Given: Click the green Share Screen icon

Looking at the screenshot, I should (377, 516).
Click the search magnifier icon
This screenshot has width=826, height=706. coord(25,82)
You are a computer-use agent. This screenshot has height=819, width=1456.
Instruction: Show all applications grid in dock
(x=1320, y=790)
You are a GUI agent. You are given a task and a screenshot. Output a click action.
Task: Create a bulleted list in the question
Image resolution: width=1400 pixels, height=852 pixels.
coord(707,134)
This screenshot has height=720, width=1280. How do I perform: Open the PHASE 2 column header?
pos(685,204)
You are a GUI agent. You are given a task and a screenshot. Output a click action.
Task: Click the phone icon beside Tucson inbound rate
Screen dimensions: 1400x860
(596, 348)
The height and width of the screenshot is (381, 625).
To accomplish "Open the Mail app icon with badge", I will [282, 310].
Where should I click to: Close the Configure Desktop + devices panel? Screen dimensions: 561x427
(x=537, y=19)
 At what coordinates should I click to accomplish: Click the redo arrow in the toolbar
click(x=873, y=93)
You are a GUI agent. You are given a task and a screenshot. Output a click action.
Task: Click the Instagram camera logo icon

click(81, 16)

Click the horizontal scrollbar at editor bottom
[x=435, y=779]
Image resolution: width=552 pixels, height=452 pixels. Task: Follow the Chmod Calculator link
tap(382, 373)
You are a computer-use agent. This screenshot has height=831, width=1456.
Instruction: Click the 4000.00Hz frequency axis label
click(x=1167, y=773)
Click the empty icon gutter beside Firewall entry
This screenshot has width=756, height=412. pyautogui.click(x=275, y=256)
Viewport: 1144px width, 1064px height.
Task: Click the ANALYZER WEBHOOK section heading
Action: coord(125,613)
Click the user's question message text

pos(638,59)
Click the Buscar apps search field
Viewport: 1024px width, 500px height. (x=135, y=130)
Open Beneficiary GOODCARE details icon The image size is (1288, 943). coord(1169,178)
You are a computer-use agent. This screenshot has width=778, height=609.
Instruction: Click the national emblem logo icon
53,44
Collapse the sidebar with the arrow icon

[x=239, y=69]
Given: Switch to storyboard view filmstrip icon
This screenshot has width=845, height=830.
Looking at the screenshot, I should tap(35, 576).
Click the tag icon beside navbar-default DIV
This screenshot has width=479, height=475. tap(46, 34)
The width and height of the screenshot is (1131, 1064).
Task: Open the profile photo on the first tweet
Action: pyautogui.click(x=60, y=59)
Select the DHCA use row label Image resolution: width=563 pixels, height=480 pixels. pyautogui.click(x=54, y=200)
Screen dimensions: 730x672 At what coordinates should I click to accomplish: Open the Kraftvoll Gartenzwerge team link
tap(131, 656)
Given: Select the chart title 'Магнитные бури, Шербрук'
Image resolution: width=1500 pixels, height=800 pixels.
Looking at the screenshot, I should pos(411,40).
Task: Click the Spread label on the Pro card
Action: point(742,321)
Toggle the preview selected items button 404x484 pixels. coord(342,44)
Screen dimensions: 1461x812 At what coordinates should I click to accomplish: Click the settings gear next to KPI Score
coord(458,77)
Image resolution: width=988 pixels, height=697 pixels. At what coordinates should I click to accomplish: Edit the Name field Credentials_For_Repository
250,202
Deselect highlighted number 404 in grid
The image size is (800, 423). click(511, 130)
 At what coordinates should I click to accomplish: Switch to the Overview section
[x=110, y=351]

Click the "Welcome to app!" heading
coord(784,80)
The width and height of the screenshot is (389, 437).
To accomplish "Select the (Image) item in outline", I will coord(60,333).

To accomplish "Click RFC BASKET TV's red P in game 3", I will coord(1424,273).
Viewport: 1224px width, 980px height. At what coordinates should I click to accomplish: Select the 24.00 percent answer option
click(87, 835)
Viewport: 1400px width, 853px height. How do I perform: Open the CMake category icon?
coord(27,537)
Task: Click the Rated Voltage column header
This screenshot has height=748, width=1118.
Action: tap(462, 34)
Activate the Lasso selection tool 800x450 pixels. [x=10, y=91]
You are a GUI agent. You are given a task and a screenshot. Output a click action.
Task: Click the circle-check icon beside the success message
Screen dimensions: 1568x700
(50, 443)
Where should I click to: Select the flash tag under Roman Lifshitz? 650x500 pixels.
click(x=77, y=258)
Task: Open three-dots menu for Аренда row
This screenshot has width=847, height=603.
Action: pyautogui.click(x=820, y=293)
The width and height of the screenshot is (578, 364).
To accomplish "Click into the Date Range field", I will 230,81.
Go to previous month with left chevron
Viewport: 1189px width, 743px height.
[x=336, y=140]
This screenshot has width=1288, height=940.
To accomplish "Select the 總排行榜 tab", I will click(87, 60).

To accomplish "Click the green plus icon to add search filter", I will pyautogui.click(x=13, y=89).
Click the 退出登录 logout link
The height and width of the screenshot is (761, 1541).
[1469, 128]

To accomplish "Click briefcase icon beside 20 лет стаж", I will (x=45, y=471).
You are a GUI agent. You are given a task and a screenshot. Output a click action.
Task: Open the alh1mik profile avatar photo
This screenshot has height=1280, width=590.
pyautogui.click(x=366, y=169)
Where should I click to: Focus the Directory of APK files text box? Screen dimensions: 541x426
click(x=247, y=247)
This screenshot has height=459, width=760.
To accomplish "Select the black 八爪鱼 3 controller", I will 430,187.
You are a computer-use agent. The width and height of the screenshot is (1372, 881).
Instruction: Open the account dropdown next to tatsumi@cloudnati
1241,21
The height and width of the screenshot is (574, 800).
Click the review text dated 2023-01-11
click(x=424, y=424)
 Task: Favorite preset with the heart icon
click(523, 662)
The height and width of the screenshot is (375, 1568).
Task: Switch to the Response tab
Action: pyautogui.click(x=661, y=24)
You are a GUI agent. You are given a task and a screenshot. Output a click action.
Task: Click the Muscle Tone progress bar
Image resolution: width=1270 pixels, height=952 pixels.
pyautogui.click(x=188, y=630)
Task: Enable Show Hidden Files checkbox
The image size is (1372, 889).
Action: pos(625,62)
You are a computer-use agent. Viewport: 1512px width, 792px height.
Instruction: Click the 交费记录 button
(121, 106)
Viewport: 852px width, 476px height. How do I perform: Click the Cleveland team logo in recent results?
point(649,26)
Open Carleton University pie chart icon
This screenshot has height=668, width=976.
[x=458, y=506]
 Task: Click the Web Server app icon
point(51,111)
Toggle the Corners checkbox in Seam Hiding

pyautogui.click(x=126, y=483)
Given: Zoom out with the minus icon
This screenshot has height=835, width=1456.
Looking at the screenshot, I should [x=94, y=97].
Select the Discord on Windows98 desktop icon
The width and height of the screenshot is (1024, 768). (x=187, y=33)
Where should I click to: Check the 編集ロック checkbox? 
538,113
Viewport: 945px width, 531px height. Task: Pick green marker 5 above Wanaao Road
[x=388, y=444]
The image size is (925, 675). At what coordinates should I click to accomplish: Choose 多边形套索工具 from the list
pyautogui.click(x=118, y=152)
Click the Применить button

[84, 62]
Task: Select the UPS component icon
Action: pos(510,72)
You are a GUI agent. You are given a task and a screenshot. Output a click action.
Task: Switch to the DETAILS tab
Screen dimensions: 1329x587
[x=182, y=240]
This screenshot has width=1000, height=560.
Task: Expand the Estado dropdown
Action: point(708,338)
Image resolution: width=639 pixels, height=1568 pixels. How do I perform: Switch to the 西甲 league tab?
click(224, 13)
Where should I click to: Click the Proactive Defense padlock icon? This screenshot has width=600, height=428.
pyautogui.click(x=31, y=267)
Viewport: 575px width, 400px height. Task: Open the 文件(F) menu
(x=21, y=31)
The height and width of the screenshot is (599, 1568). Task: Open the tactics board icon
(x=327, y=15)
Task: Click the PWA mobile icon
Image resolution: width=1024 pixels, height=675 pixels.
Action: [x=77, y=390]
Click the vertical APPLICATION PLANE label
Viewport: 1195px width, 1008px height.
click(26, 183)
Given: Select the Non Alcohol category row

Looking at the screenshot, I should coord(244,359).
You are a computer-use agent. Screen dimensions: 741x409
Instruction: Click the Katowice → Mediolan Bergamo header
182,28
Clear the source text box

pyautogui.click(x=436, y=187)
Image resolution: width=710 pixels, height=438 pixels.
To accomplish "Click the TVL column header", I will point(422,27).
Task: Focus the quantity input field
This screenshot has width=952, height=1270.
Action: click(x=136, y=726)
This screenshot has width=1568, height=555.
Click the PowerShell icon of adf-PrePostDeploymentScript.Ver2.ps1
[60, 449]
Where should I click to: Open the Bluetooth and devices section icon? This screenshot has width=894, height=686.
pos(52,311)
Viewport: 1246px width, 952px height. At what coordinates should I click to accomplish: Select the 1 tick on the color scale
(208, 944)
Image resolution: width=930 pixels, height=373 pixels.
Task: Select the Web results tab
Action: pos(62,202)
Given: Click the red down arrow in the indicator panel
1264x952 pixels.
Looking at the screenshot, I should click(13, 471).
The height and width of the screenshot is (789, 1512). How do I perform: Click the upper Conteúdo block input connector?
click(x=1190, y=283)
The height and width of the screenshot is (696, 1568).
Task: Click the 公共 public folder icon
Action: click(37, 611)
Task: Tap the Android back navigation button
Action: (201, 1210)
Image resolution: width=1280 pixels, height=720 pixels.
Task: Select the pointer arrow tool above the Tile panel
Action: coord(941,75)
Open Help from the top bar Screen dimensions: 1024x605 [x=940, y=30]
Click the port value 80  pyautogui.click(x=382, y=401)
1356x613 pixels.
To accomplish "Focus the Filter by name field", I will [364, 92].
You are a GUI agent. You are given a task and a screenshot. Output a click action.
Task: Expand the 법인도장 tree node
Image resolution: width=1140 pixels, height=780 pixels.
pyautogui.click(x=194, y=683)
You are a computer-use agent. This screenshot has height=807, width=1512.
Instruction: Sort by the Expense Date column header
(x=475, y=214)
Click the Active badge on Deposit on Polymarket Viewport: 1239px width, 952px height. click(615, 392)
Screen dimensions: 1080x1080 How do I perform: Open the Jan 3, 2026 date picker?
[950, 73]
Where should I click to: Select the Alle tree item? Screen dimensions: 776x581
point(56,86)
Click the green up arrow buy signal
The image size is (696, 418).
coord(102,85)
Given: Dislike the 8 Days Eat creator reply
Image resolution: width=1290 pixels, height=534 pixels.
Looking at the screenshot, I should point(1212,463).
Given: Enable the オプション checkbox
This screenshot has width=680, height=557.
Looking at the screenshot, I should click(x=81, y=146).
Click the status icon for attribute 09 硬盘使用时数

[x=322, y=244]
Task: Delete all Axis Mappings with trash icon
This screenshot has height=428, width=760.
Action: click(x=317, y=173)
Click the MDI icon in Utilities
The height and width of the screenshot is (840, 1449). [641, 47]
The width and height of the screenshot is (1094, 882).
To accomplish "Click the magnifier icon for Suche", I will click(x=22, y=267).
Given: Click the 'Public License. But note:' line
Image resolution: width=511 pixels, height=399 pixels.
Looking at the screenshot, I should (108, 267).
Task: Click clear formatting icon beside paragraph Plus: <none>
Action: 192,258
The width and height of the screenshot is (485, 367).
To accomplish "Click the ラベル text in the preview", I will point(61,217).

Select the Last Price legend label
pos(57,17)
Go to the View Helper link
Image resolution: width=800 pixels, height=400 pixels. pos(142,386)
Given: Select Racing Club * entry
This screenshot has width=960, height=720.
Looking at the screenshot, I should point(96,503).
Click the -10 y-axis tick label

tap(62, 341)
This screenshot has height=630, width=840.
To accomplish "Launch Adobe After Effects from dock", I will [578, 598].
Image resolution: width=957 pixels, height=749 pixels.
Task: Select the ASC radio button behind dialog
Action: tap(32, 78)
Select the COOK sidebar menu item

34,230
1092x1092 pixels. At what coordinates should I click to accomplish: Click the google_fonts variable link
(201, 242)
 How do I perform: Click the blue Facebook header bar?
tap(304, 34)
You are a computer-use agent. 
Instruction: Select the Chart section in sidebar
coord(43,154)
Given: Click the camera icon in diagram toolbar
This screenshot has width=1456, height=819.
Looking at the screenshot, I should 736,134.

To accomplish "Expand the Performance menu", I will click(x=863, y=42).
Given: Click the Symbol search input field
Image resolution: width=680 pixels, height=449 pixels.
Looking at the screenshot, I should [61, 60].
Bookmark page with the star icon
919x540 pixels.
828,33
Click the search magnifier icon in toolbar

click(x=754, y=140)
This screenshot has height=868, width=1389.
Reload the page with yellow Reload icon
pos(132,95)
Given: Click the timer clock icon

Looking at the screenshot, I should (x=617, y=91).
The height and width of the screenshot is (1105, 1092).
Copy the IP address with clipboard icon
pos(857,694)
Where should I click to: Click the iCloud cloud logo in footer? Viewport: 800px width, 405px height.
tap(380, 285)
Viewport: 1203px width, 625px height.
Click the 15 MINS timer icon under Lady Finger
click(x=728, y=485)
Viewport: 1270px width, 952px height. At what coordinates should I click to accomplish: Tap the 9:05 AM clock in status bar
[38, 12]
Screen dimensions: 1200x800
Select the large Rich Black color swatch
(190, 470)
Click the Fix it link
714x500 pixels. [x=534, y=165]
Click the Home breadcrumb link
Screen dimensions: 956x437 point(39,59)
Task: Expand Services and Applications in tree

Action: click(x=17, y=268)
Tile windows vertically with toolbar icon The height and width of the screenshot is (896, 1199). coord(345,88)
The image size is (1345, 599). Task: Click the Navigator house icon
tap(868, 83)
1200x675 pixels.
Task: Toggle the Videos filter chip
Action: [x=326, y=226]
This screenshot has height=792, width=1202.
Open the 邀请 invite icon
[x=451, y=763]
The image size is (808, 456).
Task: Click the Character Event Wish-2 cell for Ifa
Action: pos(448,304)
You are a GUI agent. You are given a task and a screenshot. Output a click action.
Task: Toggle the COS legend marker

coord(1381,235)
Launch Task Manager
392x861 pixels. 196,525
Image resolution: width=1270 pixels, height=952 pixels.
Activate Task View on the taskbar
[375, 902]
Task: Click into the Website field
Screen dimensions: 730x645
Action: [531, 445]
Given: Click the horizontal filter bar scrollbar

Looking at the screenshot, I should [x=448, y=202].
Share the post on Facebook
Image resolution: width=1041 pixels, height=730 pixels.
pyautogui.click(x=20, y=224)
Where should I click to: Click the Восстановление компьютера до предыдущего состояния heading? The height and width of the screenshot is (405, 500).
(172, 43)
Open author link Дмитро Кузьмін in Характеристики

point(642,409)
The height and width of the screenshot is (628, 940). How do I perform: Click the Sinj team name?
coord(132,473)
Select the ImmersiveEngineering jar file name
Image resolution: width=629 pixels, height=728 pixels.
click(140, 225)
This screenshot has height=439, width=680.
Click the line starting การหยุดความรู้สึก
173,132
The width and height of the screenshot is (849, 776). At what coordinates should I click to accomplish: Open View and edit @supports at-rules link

○ ○ ○ ○ ○ ○ ○

* **Work to complete**
Please show every line of the data above that contains the word "tree". Case counts.

* **Correct response**
Task: Expand the 법인도장 tree node
Where should I click to: Select the Alle tree item? Screen dimensions: 776x581
Task: Expand Services and Applications in tree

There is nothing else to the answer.